■ WORK ORDER: At the line that includes "This screenshot has height=168, width=234.", begin writing out the entries below exactly, and continue through the last line without adding anything.

■ MATERIAL FOR THIS EXERCISE:
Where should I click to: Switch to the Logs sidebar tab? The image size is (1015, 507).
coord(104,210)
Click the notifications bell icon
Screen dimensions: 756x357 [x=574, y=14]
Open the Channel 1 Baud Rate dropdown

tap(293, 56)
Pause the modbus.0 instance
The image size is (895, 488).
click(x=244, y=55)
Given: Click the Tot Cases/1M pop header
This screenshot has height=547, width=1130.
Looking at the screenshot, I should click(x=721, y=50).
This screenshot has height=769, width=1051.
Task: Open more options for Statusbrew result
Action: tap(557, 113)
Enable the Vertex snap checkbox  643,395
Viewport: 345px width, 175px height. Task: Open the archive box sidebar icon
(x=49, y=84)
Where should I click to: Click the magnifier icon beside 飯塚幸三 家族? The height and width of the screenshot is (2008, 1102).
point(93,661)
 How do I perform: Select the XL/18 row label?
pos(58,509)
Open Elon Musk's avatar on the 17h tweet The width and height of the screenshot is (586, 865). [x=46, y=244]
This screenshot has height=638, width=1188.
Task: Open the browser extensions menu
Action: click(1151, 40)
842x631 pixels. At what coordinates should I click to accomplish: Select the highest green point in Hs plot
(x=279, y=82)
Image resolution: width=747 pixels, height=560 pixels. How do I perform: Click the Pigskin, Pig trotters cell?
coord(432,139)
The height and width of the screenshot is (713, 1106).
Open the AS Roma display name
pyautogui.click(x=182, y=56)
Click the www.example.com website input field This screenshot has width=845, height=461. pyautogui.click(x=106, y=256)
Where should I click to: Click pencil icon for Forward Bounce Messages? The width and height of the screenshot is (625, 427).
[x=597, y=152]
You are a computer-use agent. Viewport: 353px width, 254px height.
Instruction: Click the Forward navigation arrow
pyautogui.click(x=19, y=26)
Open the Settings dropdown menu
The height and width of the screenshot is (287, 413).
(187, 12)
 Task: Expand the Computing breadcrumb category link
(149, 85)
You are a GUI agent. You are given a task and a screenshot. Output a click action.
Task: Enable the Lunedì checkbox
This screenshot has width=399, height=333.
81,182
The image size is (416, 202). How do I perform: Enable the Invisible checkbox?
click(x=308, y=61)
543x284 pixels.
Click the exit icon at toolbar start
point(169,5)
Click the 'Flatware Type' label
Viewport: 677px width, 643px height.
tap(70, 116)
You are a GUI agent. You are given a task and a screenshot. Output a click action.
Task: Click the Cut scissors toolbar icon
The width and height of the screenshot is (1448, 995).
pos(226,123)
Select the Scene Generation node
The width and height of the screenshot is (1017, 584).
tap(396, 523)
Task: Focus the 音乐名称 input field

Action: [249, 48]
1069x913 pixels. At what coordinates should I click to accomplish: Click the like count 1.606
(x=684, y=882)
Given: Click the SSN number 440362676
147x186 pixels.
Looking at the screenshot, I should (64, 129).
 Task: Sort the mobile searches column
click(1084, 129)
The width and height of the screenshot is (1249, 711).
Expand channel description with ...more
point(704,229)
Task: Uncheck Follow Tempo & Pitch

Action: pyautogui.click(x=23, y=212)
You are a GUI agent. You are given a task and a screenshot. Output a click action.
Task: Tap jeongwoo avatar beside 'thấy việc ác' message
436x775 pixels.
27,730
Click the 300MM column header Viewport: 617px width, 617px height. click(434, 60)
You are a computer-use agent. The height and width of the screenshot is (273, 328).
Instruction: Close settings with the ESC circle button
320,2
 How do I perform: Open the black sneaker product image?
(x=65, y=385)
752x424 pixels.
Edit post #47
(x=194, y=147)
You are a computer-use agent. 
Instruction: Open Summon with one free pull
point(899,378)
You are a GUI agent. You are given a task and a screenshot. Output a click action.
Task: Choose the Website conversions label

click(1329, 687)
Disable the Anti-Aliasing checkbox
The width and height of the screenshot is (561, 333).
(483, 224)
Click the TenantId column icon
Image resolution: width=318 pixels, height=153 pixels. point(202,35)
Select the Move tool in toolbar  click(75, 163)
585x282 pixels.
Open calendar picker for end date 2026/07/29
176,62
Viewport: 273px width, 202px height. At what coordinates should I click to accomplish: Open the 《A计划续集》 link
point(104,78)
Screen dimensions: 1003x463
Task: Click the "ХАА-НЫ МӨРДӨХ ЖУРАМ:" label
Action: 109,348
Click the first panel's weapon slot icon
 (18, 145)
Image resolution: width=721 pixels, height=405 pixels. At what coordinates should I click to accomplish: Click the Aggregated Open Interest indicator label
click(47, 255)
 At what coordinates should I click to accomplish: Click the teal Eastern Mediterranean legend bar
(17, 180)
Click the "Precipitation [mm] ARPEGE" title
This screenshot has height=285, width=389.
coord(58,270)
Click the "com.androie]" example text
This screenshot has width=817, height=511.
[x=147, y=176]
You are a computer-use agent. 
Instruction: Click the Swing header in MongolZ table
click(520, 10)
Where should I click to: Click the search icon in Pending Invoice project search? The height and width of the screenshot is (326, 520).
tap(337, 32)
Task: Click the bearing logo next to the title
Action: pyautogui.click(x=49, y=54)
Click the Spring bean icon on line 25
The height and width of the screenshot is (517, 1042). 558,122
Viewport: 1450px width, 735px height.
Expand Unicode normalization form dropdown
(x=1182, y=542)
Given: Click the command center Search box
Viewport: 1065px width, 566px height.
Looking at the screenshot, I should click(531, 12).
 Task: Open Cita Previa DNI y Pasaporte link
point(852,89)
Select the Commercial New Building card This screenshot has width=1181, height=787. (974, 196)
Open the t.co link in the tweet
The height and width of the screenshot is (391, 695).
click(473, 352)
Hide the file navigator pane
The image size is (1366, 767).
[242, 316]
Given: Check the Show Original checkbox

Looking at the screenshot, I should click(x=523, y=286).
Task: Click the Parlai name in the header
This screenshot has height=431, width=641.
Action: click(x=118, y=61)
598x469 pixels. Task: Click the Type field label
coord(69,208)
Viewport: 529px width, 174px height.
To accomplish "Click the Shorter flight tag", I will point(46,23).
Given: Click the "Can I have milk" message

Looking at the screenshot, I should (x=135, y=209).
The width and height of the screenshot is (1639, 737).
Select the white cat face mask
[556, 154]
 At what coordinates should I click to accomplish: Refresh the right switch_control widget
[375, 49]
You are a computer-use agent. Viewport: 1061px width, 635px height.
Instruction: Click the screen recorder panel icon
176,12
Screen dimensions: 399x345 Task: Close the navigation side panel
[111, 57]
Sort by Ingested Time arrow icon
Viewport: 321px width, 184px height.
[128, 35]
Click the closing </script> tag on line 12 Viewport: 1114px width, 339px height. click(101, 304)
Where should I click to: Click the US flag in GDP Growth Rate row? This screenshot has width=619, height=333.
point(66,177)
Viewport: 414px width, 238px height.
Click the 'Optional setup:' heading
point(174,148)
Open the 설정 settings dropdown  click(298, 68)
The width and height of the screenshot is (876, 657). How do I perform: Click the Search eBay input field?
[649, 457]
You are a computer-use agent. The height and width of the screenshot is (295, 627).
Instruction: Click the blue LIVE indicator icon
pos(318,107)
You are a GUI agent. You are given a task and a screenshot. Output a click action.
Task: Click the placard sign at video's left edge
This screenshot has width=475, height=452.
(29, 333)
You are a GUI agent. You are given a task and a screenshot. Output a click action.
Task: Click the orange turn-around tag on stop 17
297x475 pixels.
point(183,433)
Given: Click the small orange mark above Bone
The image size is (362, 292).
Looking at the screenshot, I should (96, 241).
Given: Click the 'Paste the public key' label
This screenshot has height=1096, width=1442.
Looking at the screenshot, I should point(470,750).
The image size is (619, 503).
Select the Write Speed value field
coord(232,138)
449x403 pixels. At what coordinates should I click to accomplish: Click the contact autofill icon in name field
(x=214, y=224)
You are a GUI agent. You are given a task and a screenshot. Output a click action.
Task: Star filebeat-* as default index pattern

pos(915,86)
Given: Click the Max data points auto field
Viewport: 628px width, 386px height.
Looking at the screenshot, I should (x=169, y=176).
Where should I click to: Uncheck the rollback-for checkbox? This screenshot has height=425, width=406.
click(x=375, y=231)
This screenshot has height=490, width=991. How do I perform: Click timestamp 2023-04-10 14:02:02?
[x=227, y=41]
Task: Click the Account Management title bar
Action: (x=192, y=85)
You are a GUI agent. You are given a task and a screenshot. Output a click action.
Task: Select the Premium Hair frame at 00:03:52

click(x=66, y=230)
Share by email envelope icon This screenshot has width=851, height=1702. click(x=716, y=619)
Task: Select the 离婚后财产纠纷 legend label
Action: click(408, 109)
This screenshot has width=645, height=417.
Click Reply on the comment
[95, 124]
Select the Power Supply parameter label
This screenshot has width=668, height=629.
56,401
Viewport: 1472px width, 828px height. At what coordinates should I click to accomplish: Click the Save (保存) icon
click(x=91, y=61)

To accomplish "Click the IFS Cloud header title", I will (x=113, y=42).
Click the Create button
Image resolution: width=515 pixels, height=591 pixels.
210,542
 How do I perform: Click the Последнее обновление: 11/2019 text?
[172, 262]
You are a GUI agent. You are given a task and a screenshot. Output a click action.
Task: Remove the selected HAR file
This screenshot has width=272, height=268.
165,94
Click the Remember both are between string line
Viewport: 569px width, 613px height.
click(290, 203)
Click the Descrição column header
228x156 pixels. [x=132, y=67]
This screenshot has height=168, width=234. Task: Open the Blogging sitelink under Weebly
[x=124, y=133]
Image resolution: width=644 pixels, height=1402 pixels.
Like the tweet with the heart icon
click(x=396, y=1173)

■ TASK ANSWER:
This screenshot has height=168, width=234. Task: Open the Blogging sitelink under Weebly
[x=124, y=133]
Image resolution: width=644 pixels, height=1402 pixels.
Like the tweet with the heart icon
click(x=396, y=1173)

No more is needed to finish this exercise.